> [Problem]: Pull every line containing "Enable" from the listing below.

> [Records for the task]:

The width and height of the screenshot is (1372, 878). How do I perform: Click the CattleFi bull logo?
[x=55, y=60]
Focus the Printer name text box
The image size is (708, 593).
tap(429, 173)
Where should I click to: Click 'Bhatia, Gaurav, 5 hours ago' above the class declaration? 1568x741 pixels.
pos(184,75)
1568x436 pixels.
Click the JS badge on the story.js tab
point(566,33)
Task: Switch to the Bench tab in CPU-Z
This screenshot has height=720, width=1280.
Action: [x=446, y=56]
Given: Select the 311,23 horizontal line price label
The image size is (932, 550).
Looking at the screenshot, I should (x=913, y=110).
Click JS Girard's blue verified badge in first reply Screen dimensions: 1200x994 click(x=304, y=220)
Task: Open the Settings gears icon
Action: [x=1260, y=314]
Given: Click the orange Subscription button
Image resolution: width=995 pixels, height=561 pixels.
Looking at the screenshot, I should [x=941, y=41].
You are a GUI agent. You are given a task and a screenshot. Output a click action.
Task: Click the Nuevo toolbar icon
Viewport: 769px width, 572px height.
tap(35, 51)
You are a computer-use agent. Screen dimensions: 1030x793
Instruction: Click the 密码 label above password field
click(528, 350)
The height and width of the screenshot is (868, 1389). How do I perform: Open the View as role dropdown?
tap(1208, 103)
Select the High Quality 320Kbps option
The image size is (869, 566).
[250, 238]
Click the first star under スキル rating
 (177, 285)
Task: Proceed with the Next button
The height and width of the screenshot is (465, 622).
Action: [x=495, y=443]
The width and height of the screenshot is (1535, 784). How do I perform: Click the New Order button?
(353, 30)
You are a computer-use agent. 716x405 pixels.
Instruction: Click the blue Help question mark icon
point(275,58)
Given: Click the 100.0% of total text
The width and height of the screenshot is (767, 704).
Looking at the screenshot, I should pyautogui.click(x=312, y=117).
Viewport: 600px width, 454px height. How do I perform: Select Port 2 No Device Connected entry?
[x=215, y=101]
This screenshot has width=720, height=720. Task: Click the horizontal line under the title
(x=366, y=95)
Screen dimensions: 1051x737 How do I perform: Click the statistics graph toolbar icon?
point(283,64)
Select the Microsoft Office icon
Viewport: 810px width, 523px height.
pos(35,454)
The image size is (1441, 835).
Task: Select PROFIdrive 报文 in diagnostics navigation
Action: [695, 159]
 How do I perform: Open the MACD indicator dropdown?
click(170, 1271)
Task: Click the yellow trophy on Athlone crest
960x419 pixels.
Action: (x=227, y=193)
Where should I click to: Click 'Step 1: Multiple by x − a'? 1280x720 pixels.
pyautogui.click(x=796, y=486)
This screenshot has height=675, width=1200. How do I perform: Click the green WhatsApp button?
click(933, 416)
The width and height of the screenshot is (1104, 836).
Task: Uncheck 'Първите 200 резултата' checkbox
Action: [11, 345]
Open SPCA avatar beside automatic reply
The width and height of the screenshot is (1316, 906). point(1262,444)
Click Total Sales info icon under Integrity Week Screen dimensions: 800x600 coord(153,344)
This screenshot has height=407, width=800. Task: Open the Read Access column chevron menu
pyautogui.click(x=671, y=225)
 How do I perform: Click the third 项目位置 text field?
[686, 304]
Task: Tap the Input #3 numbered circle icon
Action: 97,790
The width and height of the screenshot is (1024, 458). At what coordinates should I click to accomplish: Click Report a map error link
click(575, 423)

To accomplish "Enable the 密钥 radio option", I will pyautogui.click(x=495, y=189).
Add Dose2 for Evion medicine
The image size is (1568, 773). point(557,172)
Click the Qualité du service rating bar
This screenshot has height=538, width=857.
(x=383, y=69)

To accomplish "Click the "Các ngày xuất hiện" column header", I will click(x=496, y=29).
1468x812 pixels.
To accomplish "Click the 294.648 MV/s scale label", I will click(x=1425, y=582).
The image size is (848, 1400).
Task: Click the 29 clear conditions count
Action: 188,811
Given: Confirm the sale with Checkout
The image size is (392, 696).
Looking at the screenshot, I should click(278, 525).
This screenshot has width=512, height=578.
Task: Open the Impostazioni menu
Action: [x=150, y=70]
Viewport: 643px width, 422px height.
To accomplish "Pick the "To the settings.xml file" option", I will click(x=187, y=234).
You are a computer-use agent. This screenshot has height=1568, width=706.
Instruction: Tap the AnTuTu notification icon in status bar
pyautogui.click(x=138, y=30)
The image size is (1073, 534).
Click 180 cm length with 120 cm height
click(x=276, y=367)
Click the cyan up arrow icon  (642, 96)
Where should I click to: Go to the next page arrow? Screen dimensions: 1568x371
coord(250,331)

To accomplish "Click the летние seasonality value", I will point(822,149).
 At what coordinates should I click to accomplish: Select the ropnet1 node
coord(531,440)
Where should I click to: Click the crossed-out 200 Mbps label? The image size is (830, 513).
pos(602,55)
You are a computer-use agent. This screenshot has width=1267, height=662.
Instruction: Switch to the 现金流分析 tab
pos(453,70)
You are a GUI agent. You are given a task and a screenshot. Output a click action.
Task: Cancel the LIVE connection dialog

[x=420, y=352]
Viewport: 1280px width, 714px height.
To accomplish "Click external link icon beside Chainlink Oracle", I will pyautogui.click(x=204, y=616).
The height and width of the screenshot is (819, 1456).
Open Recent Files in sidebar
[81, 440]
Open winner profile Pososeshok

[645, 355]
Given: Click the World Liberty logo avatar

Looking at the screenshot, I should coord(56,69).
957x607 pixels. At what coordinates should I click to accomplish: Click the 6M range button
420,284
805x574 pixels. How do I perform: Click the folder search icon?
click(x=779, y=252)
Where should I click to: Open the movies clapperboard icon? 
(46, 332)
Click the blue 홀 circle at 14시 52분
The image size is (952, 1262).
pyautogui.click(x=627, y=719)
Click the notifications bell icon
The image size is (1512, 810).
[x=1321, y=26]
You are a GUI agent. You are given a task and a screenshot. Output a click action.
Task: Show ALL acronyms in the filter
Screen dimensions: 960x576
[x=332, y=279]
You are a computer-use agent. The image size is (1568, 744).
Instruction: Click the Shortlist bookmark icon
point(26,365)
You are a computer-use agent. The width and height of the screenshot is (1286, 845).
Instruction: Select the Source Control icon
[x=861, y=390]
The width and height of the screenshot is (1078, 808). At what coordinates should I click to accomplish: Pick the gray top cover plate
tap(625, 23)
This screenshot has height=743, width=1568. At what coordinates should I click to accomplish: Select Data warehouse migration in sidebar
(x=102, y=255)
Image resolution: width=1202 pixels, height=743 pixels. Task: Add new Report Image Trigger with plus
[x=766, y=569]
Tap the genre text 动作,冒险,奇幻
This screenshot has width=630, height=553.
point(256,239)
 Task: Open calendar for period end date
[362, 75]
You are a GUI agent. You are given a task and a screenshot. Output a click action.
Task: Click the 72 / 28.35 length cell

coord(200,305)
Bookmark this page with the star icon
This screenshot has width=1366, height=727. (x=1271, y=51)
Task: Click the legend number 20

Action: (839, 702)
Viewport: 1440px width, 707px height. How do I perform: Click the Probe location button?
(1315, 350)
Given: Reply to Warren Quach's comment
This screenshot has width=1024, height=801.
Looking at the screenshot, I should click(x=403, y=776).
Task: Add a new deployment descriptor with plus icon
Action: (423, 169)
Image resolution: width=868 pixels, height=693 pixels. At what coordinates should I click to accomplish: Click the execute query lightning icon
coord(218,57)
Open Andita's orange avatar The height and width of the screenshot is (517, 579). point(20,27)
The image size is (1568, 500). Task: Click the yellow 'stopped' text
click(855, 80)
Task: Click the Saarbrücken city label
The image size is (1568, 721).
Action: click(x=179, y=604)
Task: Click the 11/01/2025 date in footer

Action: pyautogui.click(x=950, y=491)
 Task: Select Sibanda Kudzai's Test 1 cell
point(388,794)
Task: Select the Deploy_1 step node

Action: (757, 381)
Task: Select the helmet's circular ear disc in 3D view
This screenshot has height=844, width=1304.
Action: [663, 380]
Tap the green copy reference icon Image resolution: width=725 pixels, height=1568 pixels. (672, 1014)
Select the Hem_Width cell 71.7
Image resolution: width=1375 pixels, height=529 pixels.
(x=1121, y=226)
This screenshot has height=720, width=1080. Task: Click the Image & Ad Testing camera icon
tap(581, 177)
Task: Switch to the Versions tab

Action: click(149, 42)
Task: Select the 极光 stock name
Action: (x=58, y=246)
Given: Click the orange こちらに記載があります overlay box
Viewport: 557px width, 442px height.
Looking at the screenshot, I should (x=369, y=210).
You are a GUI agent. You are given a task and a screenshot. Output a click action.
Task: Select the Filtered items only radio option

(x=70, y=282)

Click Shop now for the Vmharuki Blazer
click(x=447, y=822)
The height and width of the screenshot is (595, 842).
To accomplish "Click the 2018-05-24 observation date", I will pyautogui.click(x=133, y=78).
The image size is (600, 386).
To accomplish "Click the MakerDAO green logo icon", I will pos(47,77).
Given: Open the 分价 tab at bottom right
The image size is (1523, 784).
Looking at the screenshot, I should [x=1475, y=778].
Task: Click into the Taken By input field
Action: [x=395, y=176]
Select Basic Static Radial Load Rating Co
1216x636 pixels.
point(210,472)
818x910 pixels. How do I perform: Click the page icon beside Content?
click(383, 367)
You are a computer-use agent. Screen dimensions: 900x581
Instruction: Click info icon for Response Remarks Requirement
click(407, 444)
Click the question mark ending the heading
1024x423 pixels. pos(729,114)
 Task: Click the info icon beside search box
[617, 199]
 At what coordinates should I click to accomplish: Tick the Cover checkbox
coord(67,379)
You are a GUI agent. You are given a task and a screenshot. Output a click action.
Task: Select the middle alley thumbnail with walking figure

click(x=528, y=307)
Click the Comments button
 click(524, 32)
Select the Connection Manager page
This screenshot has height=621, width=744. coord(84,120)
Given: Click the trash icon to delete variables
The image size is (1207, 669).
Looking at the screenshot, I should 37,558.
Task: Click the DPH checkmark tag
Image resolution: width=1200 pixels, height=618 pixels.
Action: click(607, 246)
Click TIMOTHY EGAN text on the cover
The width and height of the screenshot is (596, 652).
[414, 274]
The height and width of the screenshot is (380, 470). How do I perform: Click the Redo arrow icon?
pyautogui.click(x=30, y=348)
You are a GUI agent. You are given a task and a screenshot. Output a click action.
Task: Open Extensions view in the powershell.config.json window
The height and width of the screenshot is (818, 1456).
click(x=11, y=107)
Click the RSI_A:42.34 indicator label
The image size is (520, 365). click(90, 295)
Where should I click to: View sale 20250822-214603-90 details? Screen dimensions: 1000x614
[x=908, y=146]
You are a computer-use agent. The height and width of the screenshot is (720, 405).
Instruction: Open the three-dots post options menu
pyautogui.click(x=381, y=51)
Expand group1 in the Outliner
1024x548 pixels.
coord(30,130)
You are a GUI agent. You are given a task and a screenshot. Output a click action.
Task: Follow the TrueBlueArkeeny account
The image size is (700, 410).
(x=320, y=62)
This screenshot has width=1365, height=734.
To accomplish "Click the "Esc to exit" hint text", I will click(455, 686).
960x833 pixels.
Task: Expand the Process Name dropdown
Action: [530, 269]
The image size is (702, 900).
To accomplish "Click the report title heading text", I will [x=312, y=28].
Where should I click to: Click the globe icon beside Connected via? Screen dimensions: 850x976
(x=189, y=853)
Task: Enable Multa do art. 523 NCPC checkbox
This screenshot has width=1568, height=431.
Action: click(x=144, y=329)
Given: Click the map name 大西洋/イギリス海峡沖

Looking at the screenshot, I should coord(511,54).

> [Result for this exercise]:
To accomplish "Enable the 密钥 radio option", I will pyautogui.click(x=495, y=189).
Task: Enable Multa do art. 523 NCPC checkbox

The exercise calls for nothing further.